How to be sure that training continue from last training after break the training?

yanx27 / EverybodyDanceNow_reproduce_pytorch

Everybody dance now reproduced in pytorch

MIT License

607 stars 172 forks source link

How to be sure that training continue from last training after break the training? #69

Open talatccan opened 5 years ago

talatccan commented 5 years ago

Hi,

Im trying to continue training from last saved model after break the training. At the first i started training and saved first epoch in checkpoints and stopped it. Afterall i set load_pretrain = './checkpoints/target/ in ./src/config/train_opt.py and started training again but it started from epoch 1 like before. I was thinking it will continue from epoch 2.

How can i be sure its continuing from the last saved epoch?

andrewhani14 commented 4 years ago

Same issue , need help

zibozzb commented 4 years ago

Same issue. Did you guys figure it out?

iluvrachel commented 4 years ago

So, the problem is here if you print out those value you will figure out that this line won't work while training so i just assign the pretrained_path right before this statement manually and it eventually work.

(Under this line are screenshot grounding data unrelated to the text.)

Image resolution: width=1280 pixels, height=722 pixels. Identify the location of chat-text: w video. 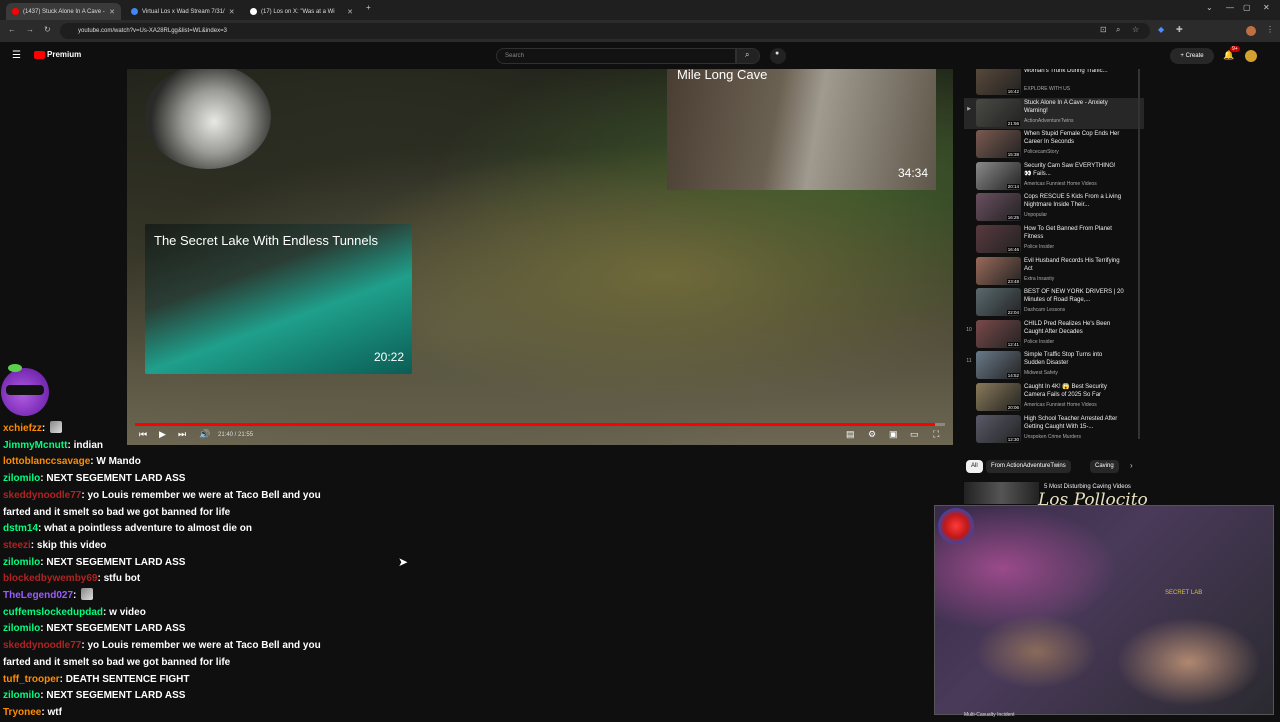
(128, 612).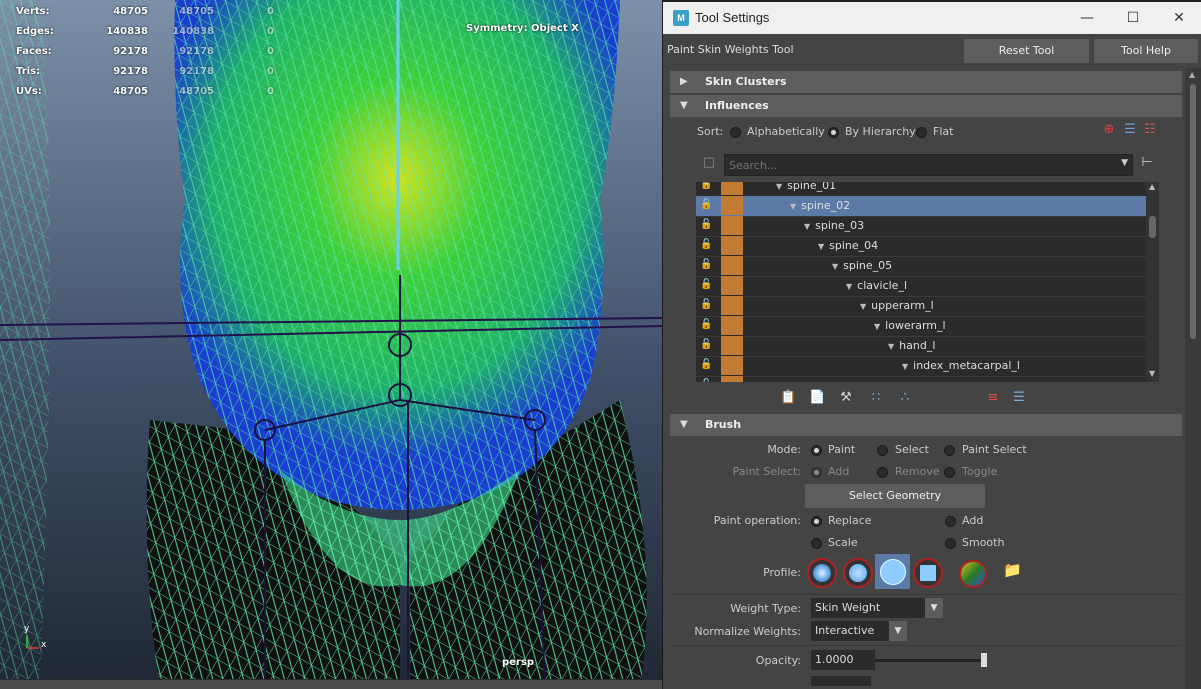 The height and width of the screenshot is (689, 1201). I want to click on tree-row: 🔓 ▼ spine_04, so click(921, 246).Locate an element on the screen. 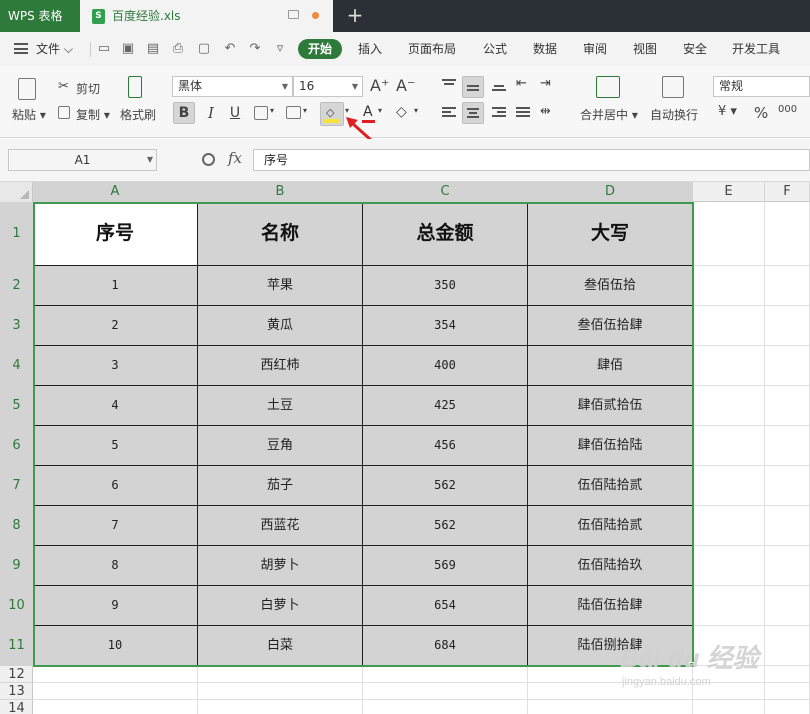  table-cell: 茄子 is located at coordinates (280, 486).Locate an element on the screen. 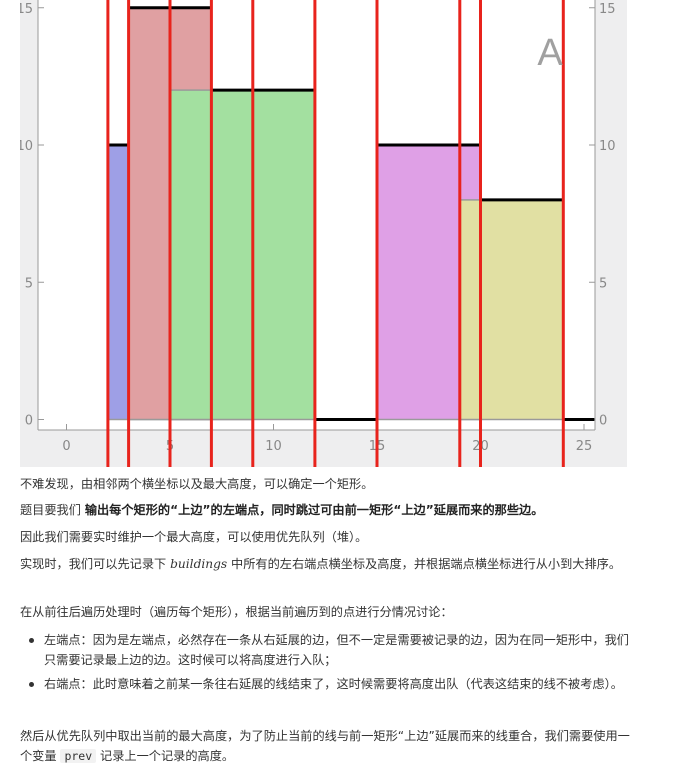 This screenshot has height=767, width=685. paragraph-6-tail: 记录上一个记录的高度。 is located at coordinates (166, 756).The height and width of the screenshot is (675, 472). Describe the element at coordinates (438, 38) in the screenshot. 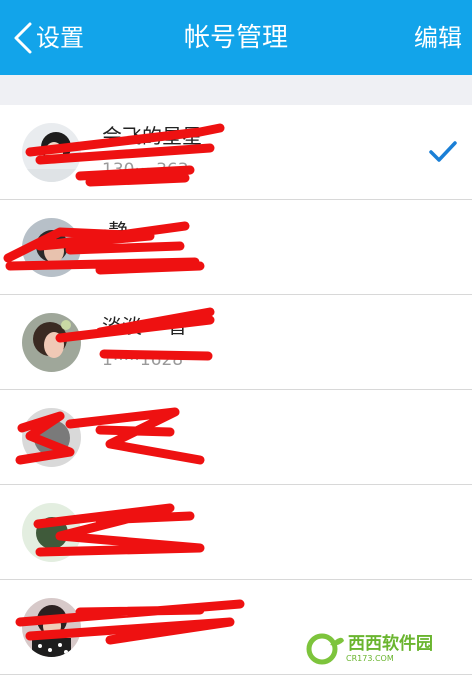

I see `edit-button: 编辑` at that location. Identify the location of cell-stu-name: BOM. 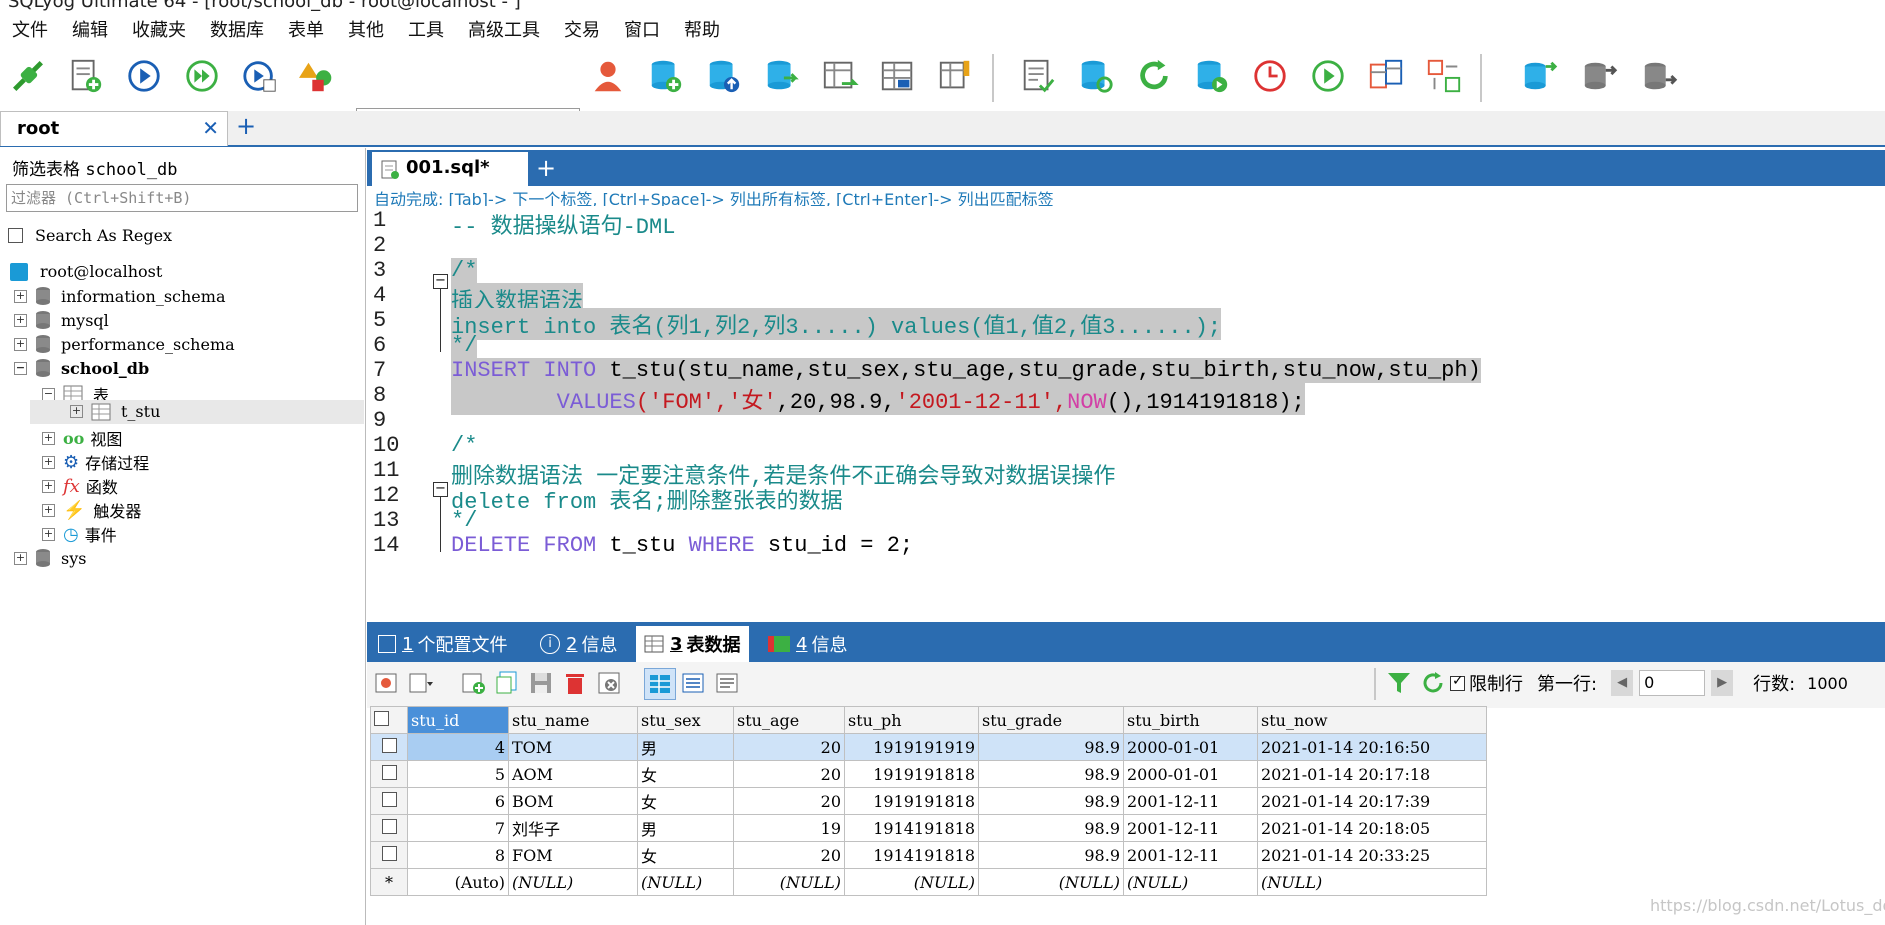
(573, 801).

zibozzb commented 4 years ago

So, the problem is here if you print out those value you will figure out that this line won't work while training so i just assign the pretrained_path right before this statement manually and it eventually work.

Thank you for your reply. I tried to print them out, however, the value of "pretrained_path" is "./checkpoints/target/" which is correct I guess. The issue is the training will start from epoch 1 rather than the results of the last training. I am not sure if it will continue training. In addition, a new log file (in ./checkpoints/target/logs) will be created rather than keep updating the previous log file.

ShawnDong98 commented 3 years ago

In the train opt file, there are two 'load_pretrain' args, you should delete one.

In additon, although the loaded model is correct, the print log is still from 1 start, maybe you can change the 'start_epoch' variable in the 'train_pose2vid.py'.